Pfundiger Pflichttermin für die Schildkröten im Zoo Rostock

Foto: Zoo Rostock / Joachim Kloock

Foto: Zoo Rostock / Joachim Kloock

Schwerstarbeit, aber Ehrensache! Beim öffentlichen Wiege-Termin der vier Galapagos-Riesenschildkröten im Zoo Rostock packte der Vorsitzende der Geschäftsführung der WIRO Wohnen in Rostock Wohnungsgesellschaft mbH, Ralf Zimlich, tatkräftig mit an. Gemeinsam mit den Tierpflegern wurde eine nach der anderen behutsam auf die Waage gehoben. Ein Pflichttermin für die vier genügsamen „Empfangsdamen“ Isabela Frieda, Elvida, Estrella und Espanola im DARWINEUM, um ihr Gewicht und ihren gesundheitlichen Zustand zu checken. Zusammen bringen die vier Riesenschildkröten 242,2 kg auf die Waage. Im Mai 2014 waren es 221,6 kg.

„Wir werden auch künftig den Rostocker Zoo unterstützen“, kündigte WIRO-Chef Ralf Zimlich an. „Der Rostocker Zoo ist nicht nur die größte Freizeiteinrichtung im Land, sondern hier kann auch Natur- und Artenschutz authentisch und hautnah erlebt werden. Auch die vielfältigen Aktivitäten des Zoos in der Jugend- und Bildungsarbeit sind lobens- und unterstützenswert.

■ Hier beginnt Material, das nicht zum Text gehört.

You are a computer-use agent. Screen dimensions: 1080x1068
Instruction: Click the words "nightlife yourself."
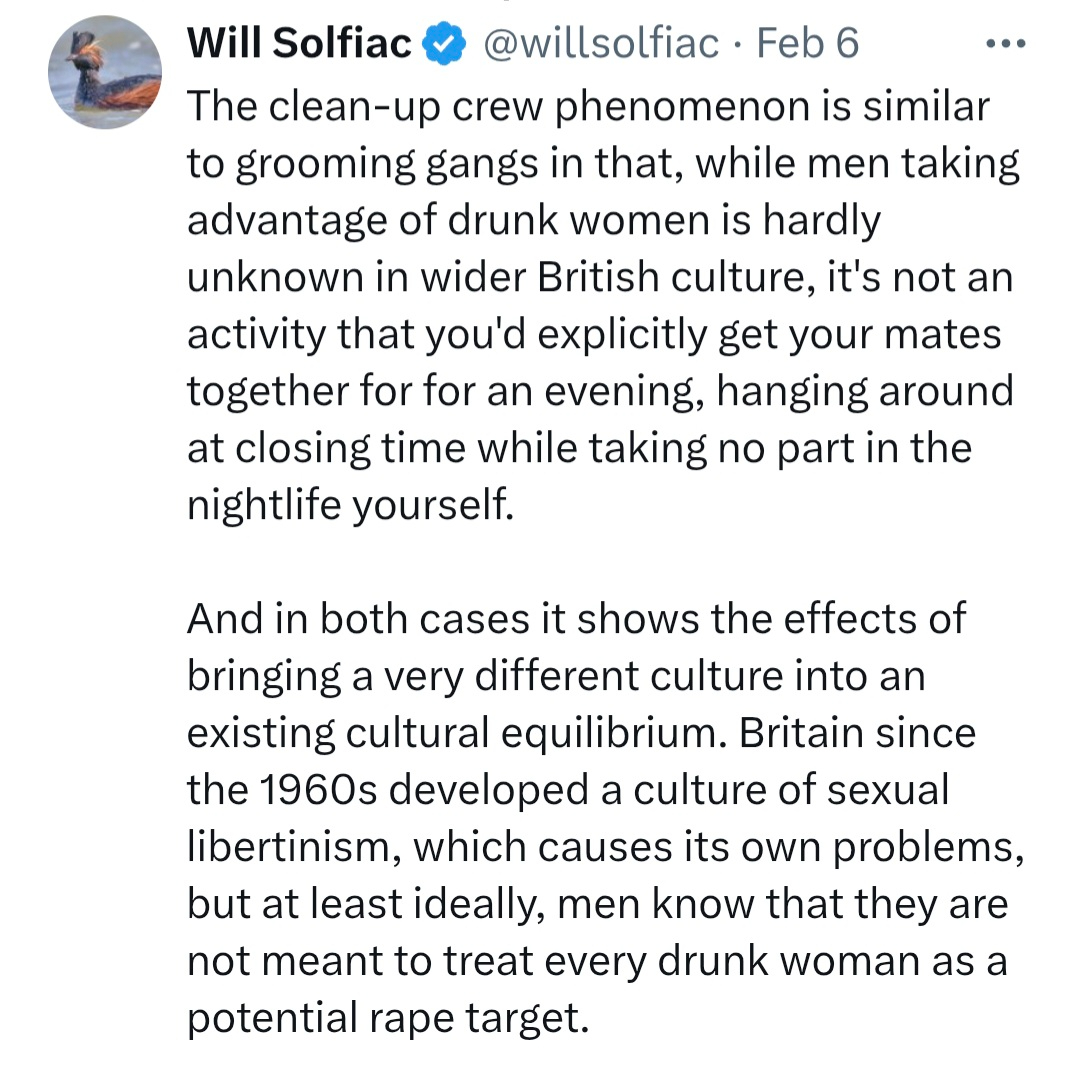click(350, 506)
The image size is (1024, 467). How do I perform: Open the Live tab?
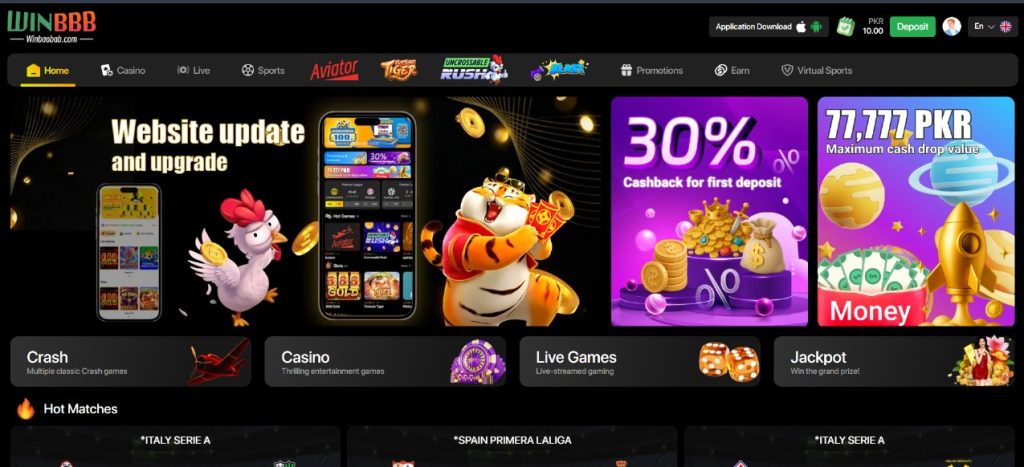pos(193,70)
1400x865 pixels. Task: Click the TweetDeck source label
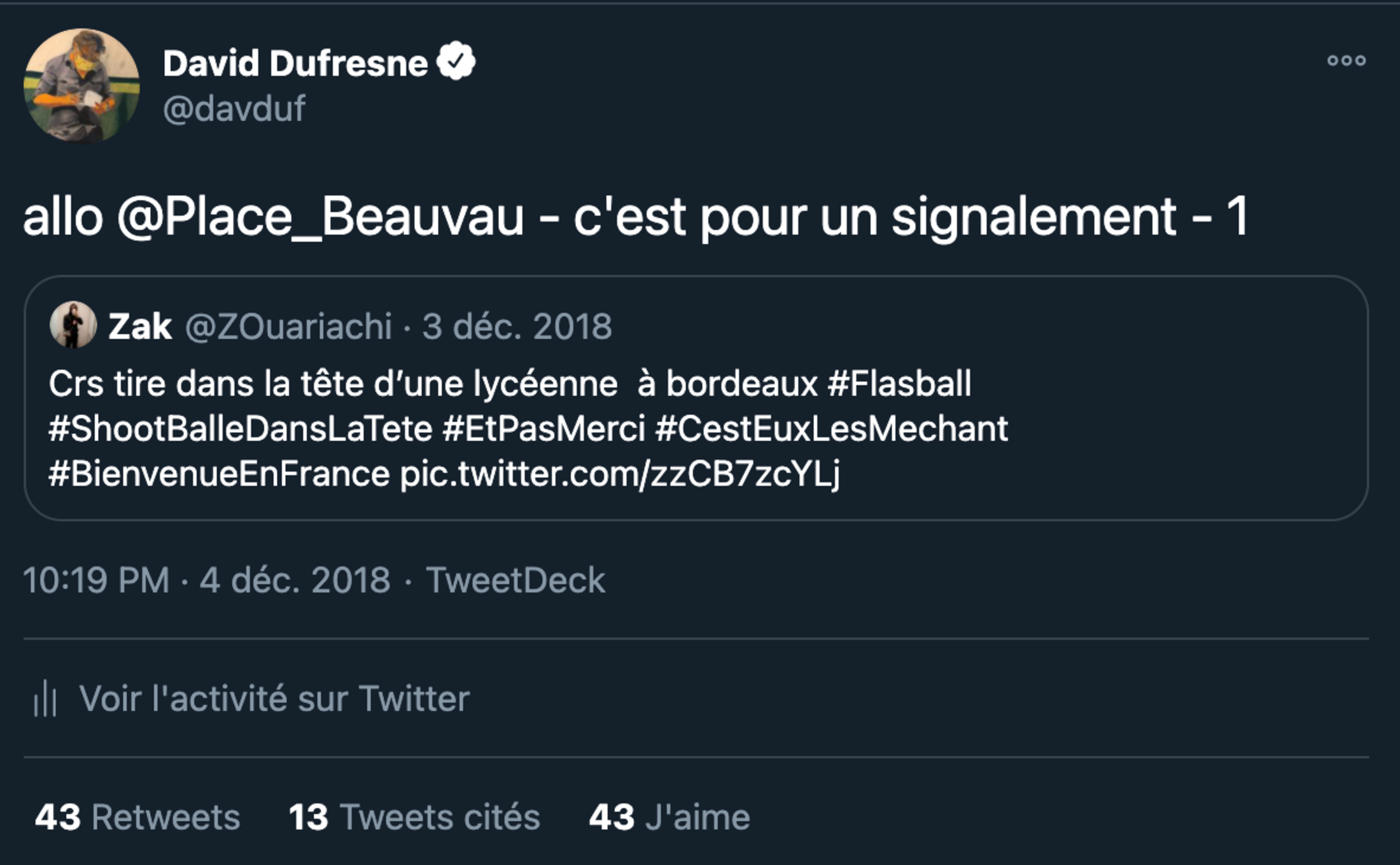[x=515, y=580]
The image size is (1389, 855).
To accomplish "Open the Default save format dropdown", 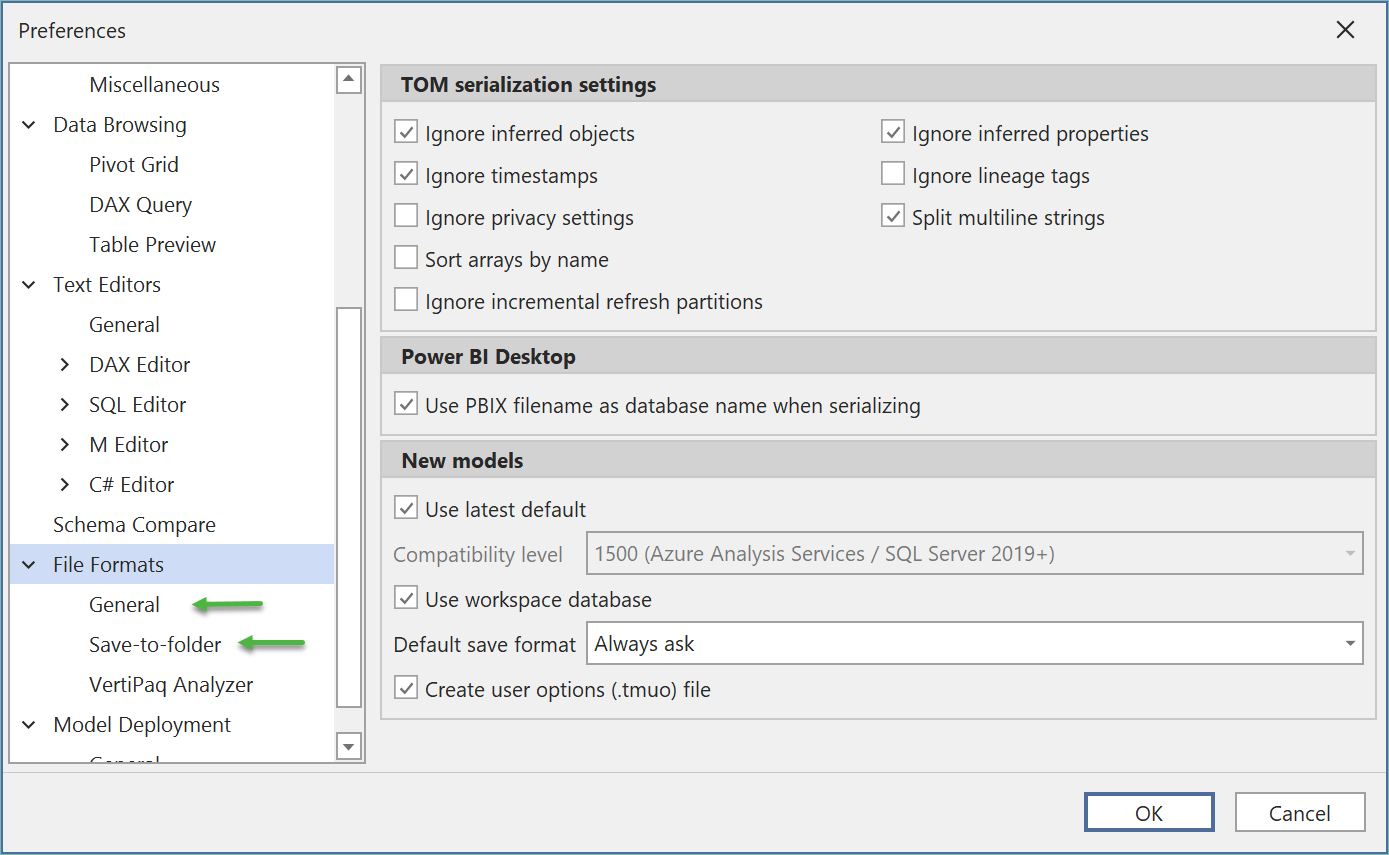I will (1350, 643).
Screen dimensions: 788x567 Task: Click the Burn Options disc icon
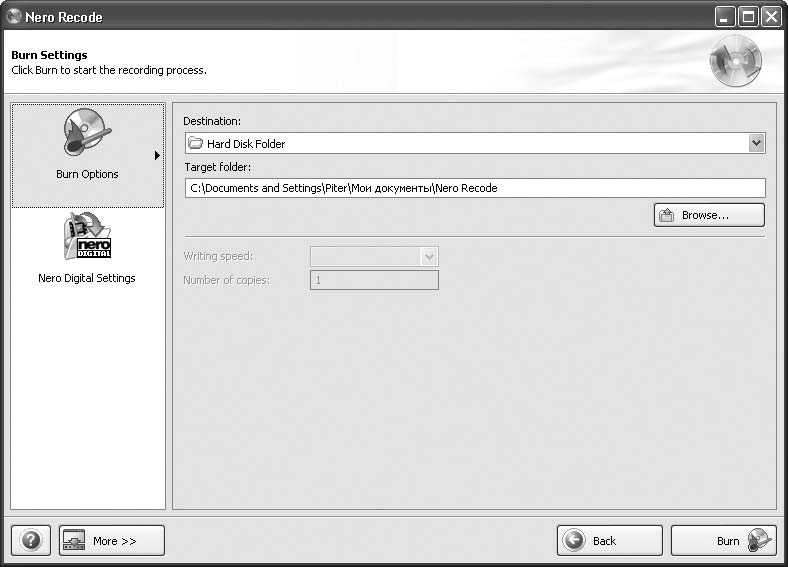[87, 133]
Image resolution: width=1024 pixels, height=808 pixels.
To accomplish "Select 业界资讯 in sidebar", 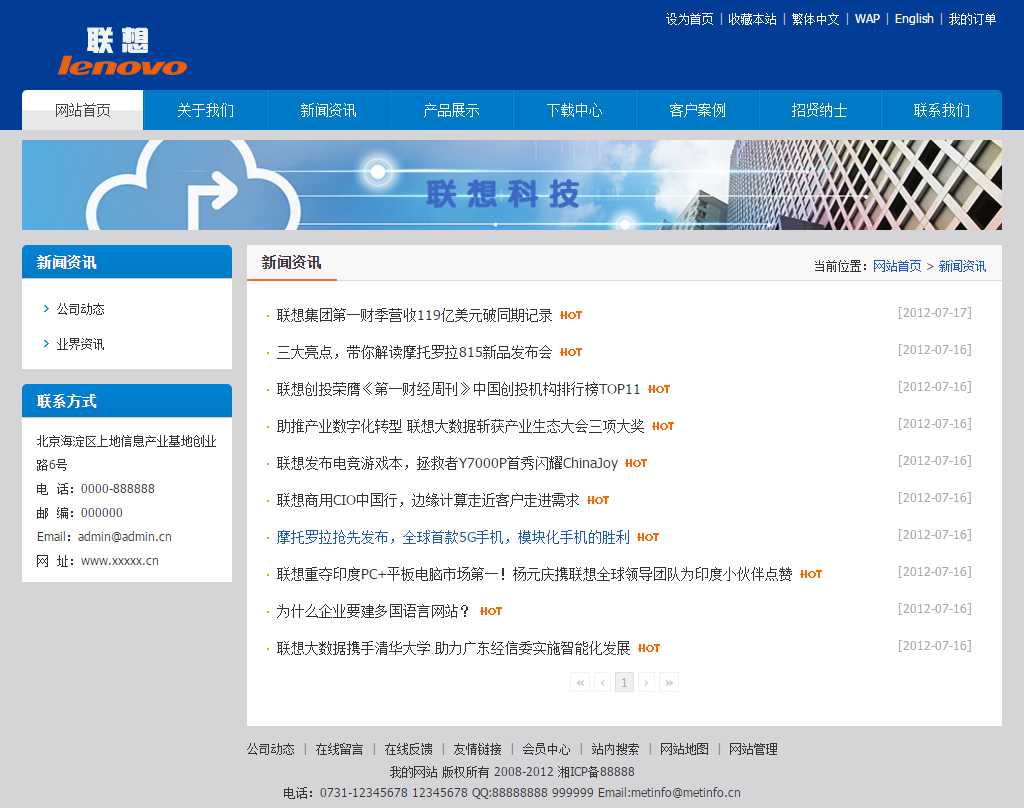I will point(80,344).
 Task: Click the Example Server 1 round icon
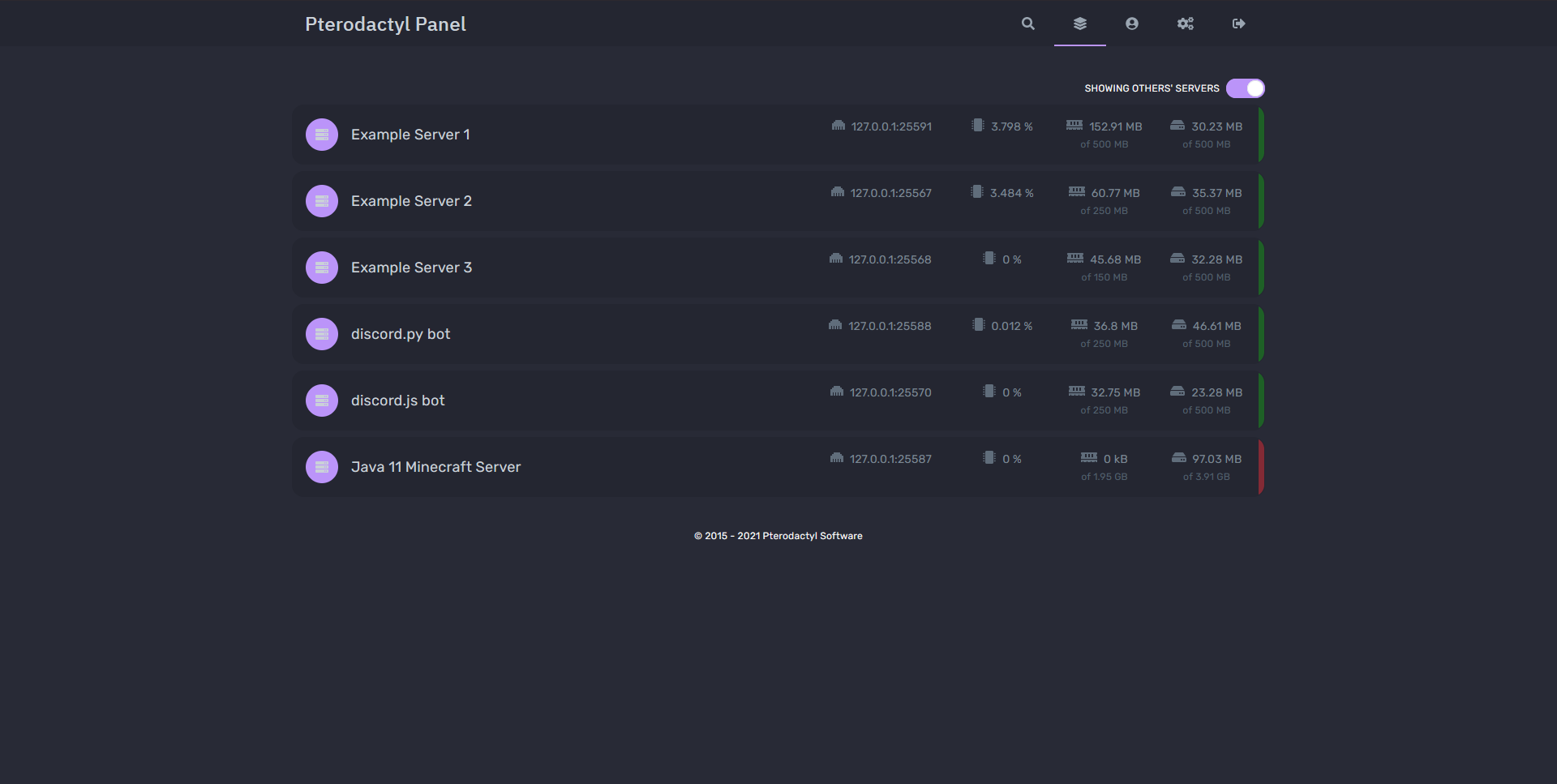pos(322,135)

Uns liegt sehr viel daran, unseren Beitrag zur Weiterentwicklung des Zoos zu leisten“, so Zimlich. Die WIRO unterstützt den Rostocker Zoo als Premiumpartner in der langjährigen Kooperationsgemeinschaft „Natur- und Artenschutz“. Neben den Schildkröten gehört auch Orang-Utan-Nesthäkchen Surya zu den Patentieren der Wohnungsgesellschaft.
Zoodirektor Udo Nagel begrüßte die Fortsetzung der Zusammenarbeit mit der WIRO. „Langfristige Patenschaften wie mit der WIRO helfen uns enorm, viele zusätzliche und nachhaltige Projekte im Zoo umzusetzen und uns gemeinsam für bedrohte Tierarten einzusetzen. Sowohl die Galapagos-Riesenschildkröten als auch die Orang-Utans sind akut vom Aussterben bedroht“, machte Nagel deutlich. „Wir stehen hier alle in der Verantwortung, auf die Probleme aufmerksam zu machen und uns für die Arterhaltung stark zu machen.“

Eine Chefin gibt es nicht, nur eine kleine Diva
Sie gehören von Anfang zum DARWINEUM, die vier Schweizer Riesenschildkröten aus dem Zoo Zürich. Sie sind jeden Tag als Empfangskomitee im lebendigen Evolutionsmuseum im Einsatz, absolut zuverlässig, wenn auch nicht sehr bewegungsfreudig. Aber das liegt ja in der Natur der Schwergewichte, die allerdings recht flink Tempo aufnehmen, wenn die Tierpfleger mit Salat und weiteren Leckereien im Anmarsch sind. „Eine Chefin gibt es nicht“, sagte Tierpflegerin Jana Wohlfahrt, „da die Tiere keine Sozialstruktur untereinander ausbilden. Die drei jüngeren jeweils 12 Jahre alten Schildkröten Elvida, Estrella und Espanola sind etwas aktiver als die 21-jährige Isabela. Elvida ist allerdings manchmal schon eine kleine Diva und legt besonders viel Wert auf Streicheleinheiten der Tierpfleger. Alle vier sind sehr zahm und lassen sich besonders gern am Hals kraulen.“

Beim Essen gibt es übrigens keine besonderen Vorlieben. Es wird mit großer Begeisterung genommen, was ins Gehege kommt. Das sind vor allem Gras, Heu und Laub. Vielleicht werden Schildkröten ja so alt, weil sie sich so gesund und rein vegan ernähren? Harriet, die berühmteste Schildkröte der Welt, lebte bis 2006 in einem australischen Zoo. Charles Darwin brachte sie 1835 als fünfjähriges Tier von den Galapagosinseln mit. Sie starb also mit 176 Jahren.

Das Zuchtbuch für die Galapagos-Riesenschildkröten wird durch den Zoo Zürich geführt, der auch als einziger Tierpark auf die Zucht spezialisiert ist. Das Zuchtprogramm überwacht den Bestand von aktuell 65 Tieren in 17 Einrichtungen in Europa. Der Bestand der noch lebenden Unterarten wird auf 12.000 bis 15.000 Tiere geschätzt. Der Erhalt der Galapagos-Riesenschildkröten ist Teil des Washingtoner Artenschutzabkommens.